_TASK INPUTS_:
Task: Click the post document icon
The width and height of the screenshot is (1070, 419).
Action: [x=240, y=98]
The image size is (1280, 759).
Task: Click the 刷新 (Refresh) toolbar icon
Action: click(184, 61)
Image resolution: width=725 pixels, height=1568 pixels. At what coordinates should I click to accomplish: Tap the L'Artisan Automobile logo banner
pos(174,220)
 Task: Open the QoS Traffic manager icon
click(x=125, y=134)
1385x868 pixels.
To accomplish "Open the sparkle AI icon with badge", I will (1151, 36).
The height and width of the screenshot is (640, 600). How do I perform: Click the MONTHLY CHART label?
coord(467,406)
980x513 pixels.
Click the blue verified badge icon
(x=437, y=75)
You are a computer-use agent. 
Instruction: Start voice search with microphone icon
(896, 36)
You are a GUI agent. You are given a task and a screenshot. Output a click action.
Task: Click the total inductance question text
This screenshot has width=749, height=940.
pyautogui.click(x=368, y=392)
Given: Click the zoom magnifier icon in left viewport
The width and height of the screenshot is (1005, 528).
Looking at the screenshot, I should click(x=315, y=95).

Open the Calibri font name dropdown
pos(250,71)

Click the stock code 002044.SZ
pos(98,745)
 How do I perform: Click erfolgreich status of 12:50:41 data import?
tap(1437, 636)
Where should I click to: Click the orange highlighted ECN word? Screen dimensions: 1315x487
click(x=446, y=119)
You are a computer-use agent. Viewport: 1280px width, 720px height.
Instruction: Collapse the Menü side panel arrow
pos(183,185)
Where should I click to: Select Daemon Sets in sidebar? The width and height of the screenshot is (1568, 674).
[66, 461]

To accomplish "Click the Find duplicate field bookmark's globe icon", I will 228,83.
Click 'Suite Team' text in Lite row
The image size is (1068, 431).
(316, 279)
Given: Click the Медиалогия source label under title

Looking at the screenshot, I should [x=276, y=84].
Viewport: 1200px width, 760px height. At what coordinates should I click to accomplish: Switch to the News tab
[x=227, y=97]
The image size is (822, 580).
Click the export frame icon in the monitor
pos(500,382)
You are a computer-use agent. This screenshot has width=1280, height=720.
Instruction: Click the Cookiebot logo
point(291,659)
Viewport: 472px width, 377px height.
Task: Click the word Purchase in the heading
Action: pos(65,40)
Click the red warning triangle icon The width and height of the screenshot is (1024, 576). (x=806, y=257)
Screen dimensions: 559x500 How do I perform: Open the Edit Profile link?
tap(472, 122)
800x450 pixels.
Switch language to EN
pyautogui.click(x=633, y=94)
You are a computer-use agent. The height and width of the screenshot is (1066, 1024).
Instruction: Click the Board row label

_EXERCISE DETAILS_:
Please show every line of the material that contains the string "computer".

_WRITTEN RESPONSE_:
You are a computer-use agent. 
You are a computer-use agent. Viewport: 1280px width, 720px height.
You are a computer-use agent. This screenshot has width=1280, height=720.
You are a computer-use agent. The height and width of the screenshot is (1066, 1024).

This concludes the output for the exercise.